To Our WBCS School Community:
We are writing to you with overwhelming feelings of sorrow, outrage, and dismay following the death of George Floyd and the events and turmoil that have transpired over the past few days. We cannot remain silent on this. We need our students, staff and families of color to know that we care, you are important, and you are not alone. WBCS stands with you.
WBCS was founded on the principles of diversity; we are incredibly proud of the diverse community we have built over the past eight years. However, our sentiments and actions need to go beyond celebrating diversity but unequivocally defending it. We need to be clear in our message that WBCS is a school that will not support racial or ethnic inequality. We need all of our students to know they are valued and loved. We need all families to feel welcome when they walk through our doors. We must continue our conversations about race which includes examining our practices and removing obstacles that contribute to systemic inequities. We must foster a culture of inclusion – for students, families and staff.
As we find ourselves separated during the pandemic, it poses a challenge to connect and provide emotional support in the same way we typically would. But know we are here. Our administrators, teachers, and social worker will continue to work hard to provide support to our students and families. We will post resources on how to talk with children about violence, racism and traumatic events. We will provide guidance to our teachers so they can discuss the issue in an age-appropriate manner. We want our students to feel supported. However, please feel free to contact us if you feel as though your child may need additional support.
We will continue to ask for your support to insure that WBCS remains a place where everyone receives the compassion, empathy and humanity they deserve.
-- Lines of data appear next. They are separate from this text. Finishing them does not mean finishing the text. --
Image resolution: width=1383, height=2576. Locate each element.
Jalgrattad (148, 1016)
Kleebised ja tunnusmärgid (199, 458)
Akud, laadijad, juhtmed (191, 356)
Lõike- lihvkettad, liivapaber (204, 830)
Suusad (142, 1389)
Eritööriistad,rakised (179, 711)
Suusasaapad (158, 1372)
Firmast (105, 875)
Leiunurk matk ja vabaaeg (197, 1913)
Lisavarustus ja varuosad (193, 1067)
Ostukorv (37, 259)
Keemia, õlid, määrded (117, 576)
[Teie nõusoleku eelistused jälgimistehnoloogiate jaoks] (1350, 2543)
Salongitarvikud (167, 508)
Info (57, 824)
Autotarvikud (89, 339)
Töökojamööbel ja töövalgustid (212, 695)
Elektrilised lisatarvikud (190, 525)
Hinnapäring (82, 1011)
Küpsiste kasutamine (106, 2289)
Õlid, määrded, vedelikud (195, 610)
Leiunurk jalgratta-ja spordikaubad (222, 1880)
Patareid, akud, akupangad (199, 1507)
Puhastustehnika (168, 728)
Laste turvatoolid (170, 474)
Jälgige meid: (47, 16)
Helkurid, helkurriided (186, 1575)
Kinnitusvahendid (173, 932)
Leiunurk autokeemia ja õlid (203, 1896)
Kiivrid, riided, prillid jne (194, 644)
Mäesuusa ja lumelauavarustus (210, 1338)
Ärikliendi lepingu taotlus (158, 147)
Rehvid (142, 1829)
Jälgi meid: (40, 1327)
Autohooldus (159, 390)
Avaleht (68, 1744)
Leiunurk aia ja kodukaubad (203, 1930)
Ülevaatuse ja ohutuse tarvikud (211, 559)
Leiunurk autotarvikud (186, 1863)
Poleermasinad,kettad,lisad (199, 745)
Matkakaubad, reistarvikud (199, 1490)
WBCS School Administration and the Board of Trustees
In the early days, the founders of West Buffalo Charter School dreamed of a community school that would provide a learning environment aimed at educating the whole child while instilling a foundation of language acquisition and literacy proficiency. The founders believed that this noble mission should not be limited to zip code. The WBCS program would welcome economically disadvantaged youth, English language learners, and children with disabilities, and thus become an exemplary model of differentiated instruction. The philosophy was simple: to provide children with safety, warmth, nurture, and academic rigor.
On August 10, 2012, WBCS opened on the corner of Lafayette Avenue and Barton Street and welcomed its first class of 137 students in grades Kindergarten through 2. Since that day, WBCS has developed a culture respectful and accepting of cultural difference, past educational experiences, and various levels of developmental attainments. By engaging with families and the wider community, WBCS has provided the "village" it takes to raise a child.
In its first few years, WBCS has had many accomplishments. The school expanded to 300 students in grades Kindergarten through 4 and increased its support staff to meet students' academic and social-emotional needs. WBCS student support, teacher mentoring, academic programming, and community relations have become more refined as the school grows. Moreover, academic data demonstrates that students are becoming more academically proficient the longer they stay at WBCS.
In the 2016-17 school year, WBCS welcomed its very first 5th grade class after earning State approval to have middle school. Construction also began on the new additions that now house grades 4-8. WBCS is fully expanded as a K-8 school as of the 2019-2020 year.
To see children of different cultures, languages, and abilities learning happily and successfully together is a fulfillment of the founders' original dream.